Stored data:
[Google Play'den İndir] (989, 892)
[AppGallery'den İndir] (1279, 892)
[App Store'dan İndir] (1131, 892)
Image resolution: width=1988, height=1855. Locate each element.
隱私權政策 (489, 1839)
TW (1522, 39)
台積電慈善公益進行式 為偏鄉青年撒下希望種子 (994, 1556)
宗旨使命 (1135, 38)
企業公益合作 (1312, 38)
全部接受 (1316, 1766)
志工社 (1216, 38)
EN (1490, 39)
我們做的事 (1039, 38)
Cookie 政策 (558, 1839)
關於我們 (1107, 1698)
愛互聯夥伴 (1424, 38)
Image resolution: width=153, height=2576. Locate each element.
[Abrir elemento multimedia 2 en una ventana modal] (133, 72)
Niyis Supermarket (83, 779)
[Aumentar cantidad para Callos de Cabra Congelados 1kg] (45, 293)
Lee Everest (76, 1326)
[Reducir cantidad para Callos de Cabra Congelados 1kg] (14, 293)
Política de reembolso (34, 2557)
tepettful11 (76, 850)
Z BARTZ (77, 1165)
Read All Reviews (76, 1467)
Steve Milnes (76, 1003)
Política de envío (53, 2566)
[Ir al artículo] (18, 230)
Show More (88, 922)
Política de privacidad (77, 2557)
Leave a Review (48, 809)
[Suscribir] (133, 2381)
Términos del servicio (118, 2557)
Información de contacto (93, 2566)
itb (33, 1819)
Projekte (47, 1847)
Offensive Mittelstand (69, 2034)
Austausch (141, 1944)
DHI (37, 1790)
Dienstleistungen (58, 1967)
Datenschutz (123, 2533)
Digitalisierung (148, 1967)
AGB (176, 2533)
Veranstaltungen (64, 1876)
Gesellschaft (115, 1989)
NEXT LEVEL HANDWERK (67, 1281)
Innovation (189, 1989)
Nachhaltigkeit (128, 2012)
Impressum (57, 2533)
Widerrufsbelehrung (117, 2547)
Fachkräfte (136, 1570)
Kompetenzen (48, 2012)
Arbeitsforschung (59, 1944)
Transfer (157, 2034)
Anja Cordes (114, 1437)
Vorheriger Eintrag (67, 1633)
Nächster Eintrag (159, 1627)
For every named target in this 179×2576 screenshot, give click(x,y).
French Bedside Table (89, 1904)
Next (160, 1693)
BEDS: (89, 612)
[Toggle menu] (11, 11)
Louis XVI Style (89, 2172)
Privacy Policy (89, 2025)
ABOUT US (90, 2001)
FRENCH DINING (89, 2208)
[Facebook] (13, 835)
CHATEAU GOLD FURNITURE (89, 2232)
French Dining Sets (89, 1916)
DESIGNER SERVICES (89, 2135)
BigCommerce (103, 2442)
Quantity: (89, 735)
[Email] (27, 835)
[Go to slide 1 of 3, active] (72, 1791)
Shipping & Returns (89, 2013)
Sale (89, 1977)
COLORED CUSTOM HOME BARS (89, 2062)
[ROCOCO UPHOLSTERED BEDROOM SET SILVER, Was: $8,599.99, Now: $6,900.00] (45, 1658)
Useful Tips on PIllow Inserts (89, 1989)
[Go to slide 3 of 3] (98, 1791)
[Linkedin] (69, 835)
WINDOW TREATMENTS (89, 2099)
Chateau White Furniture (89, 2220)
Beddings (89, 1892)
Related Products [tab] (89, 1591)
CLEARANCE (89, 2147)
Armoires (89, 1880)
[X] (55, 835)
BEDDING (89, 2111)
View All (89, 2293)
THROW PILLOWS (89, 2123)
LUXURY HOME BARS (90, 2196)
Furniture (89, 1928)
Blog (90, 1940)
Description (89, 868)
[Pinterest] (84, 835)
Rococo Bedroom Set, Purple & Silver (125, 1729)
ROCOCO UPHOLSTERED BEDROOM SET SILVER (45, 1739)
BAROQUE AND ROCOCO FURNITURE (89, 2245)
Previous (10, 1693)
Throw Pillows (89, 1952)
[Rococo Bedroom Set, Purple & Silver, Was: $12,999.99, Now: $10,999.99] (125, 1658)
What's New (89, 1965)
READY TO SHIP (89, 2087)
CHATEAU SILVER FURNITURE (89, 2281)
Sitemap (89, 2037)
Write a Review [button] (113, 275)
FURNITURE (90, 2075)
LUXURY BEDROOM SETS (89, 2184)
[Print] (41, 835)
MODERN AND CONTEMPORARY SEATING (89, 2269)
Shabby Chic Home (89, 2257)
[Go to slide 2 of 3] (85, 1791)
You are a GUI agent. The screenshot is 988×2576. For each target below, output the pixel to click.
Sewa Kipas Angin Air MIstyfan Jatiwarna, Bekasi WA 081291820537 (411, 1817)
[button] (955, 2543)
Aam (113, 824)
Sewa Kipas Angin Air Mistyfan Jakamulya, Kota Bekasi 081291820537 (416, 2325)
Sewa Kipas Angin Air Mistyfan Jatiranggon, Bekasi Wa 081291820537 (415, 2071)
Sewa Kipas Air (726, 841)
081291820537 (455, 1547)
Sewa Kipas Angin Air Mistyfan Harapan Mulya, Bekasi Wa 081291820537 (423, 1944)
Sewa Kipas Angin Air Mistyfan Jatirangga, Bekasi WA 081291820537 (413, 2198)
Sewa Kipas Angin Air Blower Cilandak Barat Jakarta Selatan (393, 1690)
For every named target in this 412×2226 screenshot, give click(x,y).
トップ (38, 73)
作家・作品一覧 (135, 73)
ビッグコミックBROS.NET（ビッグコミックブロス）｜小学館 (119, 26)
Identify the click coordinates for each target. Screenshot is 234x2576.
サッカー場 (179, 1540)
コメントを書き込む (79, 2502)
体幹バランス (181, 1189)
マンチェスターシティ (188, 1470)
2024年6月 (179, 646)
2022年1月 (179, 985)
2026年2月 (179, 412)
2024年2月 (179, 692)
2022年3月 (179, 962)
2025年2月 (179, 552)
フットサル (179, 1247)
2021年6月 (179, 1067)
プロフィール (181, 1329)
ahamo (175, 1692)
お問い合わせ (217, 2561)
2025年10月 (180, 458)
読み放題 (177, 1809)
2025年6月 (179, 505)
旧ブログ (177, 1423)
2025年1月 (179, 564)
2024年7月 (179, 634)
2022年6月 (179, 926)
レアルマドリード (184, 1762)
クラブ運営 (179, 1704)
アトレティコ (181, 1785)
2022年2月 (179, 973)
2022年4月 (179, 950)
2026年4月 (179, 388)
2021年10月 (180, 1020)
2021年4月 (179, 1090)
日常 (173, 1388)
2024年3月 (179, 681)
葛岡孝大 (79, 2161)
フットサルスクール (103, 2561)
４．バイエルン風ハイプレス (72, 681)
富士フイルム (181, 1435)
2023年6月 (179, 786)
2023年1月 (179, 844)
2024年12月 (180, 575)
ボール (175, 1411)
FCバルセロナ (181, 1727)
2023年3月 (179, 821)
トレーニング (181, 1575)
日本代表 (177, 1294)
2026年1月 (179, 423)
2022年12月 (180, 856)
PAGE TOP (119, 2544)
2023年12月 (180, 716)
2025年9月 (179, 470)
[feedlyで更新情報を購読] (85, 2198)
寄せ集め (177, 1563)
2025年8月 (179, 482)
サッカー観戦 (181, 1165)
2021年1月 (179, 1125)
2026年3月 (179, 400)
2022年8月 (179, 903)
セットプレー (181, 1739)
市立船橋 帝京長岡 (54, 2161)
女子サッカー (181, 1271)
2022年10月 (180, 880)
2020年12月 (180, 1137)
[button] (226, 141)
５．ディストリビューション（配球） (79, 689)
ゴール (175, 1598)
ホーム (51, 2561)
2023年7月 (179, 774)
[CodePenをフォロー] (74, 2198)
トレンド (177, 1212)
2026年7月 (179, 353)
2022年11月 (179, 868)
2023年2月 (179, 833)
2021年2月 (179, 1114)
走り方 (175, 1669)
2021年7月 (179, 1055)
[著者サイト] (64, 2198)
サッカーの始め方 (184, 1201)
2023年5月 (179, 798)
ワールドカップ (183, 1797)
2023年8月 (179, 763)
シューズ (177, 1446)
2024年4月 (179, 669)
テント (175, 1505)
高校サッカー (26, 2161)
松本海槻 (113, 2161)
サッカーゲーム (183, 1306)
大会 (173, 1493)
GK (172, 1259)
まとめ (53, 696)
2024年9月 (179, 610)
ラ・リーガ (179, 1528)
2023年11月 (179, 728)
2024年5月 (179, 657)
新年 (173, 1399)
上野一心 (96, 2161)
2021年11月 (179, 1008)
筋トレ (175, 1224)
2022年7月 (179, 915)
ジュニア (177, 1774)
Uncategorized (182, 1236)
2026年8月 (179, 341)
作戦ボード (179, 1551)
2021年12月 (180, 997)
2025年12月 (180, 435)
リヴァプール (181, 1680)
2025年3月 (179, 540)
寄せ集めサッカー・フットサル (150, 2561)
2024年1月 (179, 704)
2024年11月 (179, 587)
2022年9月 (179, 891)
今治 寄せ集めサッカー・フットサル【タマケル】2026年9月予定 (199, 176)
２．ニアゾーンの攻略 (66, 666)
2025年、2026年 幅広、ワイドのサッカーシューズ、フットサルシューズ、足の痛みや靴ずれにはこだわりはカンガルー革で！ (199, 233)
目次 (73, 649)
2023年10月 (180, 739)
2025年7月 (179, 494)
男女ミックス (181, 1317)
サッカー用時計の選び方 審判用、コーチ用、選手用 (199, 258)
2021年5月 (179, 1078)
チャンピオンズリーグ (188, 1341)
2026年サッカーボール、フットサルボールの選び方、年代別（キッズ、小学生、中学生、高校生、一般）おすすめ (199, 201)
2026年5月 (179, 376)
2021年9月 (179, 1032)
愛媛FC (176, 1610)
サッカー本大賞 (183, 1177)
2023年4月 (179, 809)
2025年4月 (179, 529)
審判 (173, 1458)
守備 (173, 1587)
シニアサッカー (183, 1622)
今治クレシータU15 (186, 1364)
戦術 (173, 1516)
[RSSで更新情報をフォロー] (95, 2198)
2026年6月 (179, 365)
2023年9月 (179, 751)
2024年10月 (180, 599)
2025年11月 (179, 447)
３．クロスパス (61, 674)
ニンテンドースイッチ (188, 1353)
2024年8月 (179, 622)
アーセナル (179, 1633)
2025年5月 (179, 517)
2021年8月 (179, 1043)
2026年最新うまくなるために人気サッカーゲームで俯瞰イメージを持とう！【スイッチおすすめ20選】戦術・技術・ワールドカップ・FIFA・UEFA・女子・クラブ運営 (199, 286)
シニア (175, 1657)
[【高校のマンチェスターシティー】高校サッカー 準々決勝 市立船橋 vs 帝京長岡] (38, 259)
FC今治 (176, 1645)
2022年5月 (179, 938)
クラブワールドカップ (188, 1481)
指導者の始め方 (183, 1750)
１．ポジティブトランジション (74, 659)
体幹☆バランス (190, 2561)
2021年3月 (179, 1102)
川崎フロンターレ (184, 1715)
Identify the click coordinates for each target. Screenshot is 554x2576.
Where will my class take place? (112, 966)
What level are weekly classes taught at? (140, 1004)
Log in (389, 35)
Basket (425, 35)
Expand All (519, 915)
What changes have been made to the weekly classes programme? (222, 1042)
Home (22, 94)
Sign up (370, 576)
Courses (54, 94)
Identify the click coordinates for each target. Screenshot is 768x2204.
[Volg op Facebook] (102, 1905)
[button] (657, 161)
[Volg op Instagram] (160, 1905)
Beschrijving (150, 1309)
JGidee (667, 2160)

## Work task
Word for word, restate the data above from its first line down to and including the line with "Política de envío (53, 2566)".

## Problem solution
[Google Play'den İndir] (989, 892)
[AppGallery'den İndir] (1279, 892)
[App Store'dan İndir] (1131, 892)
Image resolution: width=1988, height=1855. Locate each element.
隱私權政策 (489, 1839)
TW (1522, 39)
台積電慈善公益進行式 為偏鄉青年撒下希望種子 (994, 1556)
宗旨使命 (1135, 38)
企業公益合作 (1312, 38)
全部接受 (1316, 1766)
志工社 (1216, 38)
EN (1490, 39)
我們做的事 (1039, 38)
Cookie 政策 (558, 1839)
關於我們 (1107, 1698)
愛互聯夥伴 (1424, 38)
Image resolution: width=153, height=2576. Locate each element.
[Abrir elemento multimedia 2 en una ventana modal] (133, 72)
Niyis Supermarket (83, 779)
[Aumentar cantidad para Callos de Cabra Congelados 1kg] (45, 293)
Lee Everest (76, 1326)
[Reducir cantidad para Callos de Cabra Congelados 1kg] (14, 293)
Política de reembolso (34, 2557)
tepettful11 (76, 850)
Z BARTZ (77, 1165)
Read All Reviews (76, 1467)
Steve Milnes (76, 1003)
Política de envío (53, 2566)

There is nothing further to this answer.